━━━ Teks yang Ditampilkan ━━━
| 142 Views

FOMO Bukan Gaya Hidup Islami

Oleh : Ummu Qianna 

Fenomena Fear of Missing Out (FOMO) kini telah menjadi salah satu tren yang mencolok di kalangan generasi Z. FOMO menggambarkan bagaimana interaksi berbasis teknologi, terutama melalui media sosial, memiliki dampak besar terhadap psikologi dan perilaku komunikasi individu, khususnya remaja dan dewasa muda. Mereka sering merasa khawatir akan ketinggalan informasi, pengalaman, atau tren yang sedang berlangsung, yang pada akhirnya mempengaruhi keputusan dan gaya hidup mereka.

Menurut laporan dari kompas.com, Pengamat Sosial mengungkapkan bahwa FOMO dapat menimbulkan dampak negatif. Seseorang yang mengalami FOMO bisa sampai mengorbankan harga diri, keluarga, bahkan bangsanya demi mengikuti tren yang sedang populer. FOMO juga berpotensi menimbulkan masalah jika seseorang melakukan tindakan melanggar hukum untuk mendapatkannya, yang tentunya akan merugikan orang lain serta dirinya sendiri. Selain itu, Sosiolog menambahkan bahwa FOMO dapat mendorong seseorang menjadi narsistik. 
Selain itu, Gaya hidup anak muda yang terpengaruh oleh FOMO menjadi tantangan besar, terutama dalam hal kesehatan finansial. Gaya hidup ini bisa menyebabkan masalah finansial jika tidak dikelola dengan bijak. Memaksakan diri untuk mengikuti tren tanpa perhitungan matang dapat menyebabkan ketergantungan pada utang yang tidak produktif.
━━━ Daftar Materi ━━━
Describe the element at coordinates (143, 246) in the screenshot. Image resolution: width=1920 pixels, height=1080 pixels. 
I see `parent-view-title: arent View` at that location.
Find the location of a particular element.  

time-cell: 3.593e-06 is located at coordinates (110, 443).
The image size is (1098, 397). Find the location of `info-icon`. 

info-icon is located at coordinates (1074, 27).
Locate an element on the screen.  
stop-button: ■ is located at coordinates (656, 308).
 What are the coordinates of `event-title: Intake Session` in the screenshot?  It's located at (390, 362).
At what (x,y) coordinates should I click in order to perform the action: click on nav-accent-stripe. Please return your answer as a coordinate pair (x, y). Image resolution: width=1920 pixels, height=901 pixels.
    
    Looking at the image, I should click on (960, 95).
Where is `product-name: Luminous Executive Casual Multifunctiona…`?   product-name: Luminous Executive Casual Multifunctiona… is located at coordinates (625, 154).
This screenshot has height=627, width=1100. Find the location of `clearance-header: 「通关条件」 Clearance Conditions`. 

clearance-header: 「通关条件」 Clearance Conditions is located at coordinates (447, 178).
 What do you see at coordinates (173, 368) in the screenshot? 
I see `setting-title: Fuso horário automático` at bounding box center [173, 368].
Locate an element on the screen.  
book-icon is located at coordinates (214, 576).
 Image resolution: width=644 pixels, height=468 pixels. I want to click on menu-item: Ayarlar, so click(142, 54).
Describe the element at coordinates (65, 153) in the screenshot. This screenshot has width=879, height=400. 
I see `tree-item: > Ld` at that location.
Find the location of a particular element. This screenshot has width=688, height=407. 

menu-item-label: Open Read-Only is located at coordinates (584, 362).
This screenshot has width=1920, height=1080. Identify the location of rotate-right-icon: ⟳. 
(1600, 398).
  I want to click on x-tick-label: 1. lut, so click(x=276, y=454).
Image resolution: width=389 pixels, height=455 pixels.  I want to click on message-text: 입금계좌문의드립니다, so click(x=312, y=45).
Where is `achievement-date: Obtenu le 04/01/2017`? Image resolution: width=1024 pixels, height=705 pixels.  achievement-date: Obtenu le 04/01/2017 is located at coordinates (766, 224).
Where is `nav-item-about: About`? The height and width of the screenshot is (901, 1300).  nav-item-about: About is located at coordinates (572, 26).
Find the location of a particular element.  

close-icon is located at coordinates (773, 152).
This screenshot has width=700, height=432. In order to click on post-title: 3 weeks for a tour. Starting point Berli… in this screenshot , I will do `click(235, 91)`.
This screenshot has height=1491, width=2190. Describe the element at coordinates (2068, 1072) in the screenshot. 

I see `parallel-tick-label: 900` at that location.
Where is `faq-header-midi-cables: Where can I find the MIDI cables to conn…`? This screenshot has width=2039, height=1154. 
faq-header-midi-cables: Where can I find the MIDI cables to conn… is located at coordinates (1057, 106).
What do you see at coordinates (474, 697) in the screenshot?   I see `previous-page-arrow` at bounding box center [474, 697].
━━━
Tulis ulang persis bagian dari teks tentang FOMO yang dibuka dengan kata-kata "Fenomena Fear of" dan ditutup dengan "gaya hidup mereka.".

Fenomena Fear of Missing Out (FOMO) kini telah menjadi salah satu tren yang mencolok di kalangan generasi Z. FOMO menggambarkan bagaimana interaksi berbasis teknologi, terutama melalui media sosial, memiliki dampak besar terhadap psikologi dan perilaku komunikasi individu, khususnya remaja dan dewasa muda. Mereka sering merasa khawatir akan ketinggalan informasi, pengalaman, atau tren yang sedang berlangsung, yang pada akhirnya mempengaruhi keputusan dan gaya hidup mereka.